In 2019, standalone homes represented about 80 per cent of FHB purchases, CoreLogic said.
A FHB requires an average of 11.5 years to save a home deposit. Auckland FHBs spent a median of $1.04 million in Q1 compared to those in Invercargill who spent $425,000.
FHBs paid a median $752,007 in Q1, up from $680,000 in 2021, but well below the $860,000 median paid by all buyers to date this year.
QV said today the average Auckland residential value is now $1,492.807, falling 3.1 per cent in the latest quarter.
QV general manager David Nagel said: “It’s no surprise that the largest declines are occurring in locations that experienced the strongest growth over the past couple of years. These markets were the first to become overheated and that makes them more susceptible to a value correction as rising interest rates, tightening credit and affordability concerns start to kick in.”
Owen Vaughan, editor of OneRoof.co.nz, said: “OneRoof’s own figures for April show a similar downward trend, with Auckland’s average property value falling 2 per cent over the quarter to $1.545m – the biggest drop since the global financial crisis.
“The slowdown will be a jolt for many. At the end of 2021, the quarterly growth figure for New Zealand was running at almost 7 per cent. In Auckland, it was 7.6 per cent. That’s quite a shift and one that will have wrong-footed a lot of sellers, especially now there’s more stock on the market and less urgency among buyers.

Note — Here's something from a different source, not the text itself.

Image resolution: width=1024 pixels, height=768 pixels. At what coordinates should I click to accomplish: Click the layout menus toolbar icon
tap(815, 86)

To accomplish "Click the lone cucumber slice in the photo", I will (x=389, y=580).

“However, property values in every region are ahead of where they were six months ago. Those who bought before 2020 and are considering selling will still feel the effects of the boom,” Vaughan said today.

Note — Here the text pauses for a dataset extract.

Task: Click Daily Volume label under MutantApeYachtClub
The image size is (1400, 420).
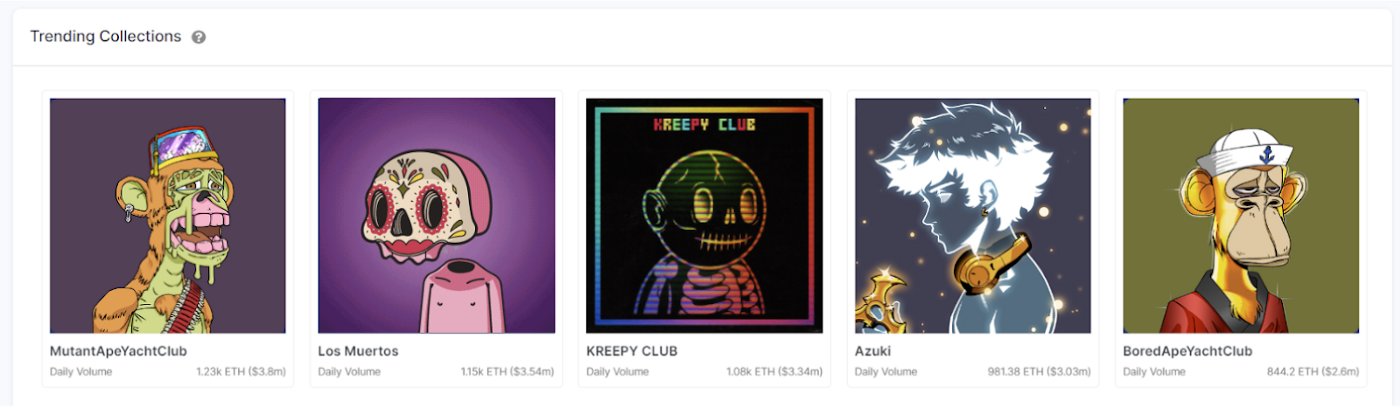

Last week, the Herald reported Barfoot & Thompson figures for April when Auckland’s average house sale price has dropped from $1.23 million to $1.21m and the median from $1.81m to $1.41m.
The amount of property available for the agency to sell from March to April also jumped from 4816 to 4845.
“The decline in Auckland residential property prices that has been predicted following the rise in the rate of inflation and mortgage interest rates has finally shown up in sales figures,” managing director Peter Thompson said last week.
“The median and average sales prices in April fell back when compared to those in March, and those for the previous three months, but remained well ahead of the prices of property 12 months ago,” he said.
In March, the Herald reported Real Estate Institute data from February that showed national house sale volumes dropped 33 per cent annually but Auckland volumes fell by 40 per cent.
The REINZ and Tony Alexander survey out last week showed first-home buyers and investors had “backed away, agents report that prices in their area are falling, Fomo is all but gone to be replaced by a record level of Foop (fear of overpaying) and interest in property from offshore has reached a two-year low”.
Agents continued to report that buyers have few worries about their employment and listings are abundant. But rising interest rates are increasingly concerning and although worries about securing finance have eased slightly, it still remains a significant concern of buyers, that survey reported.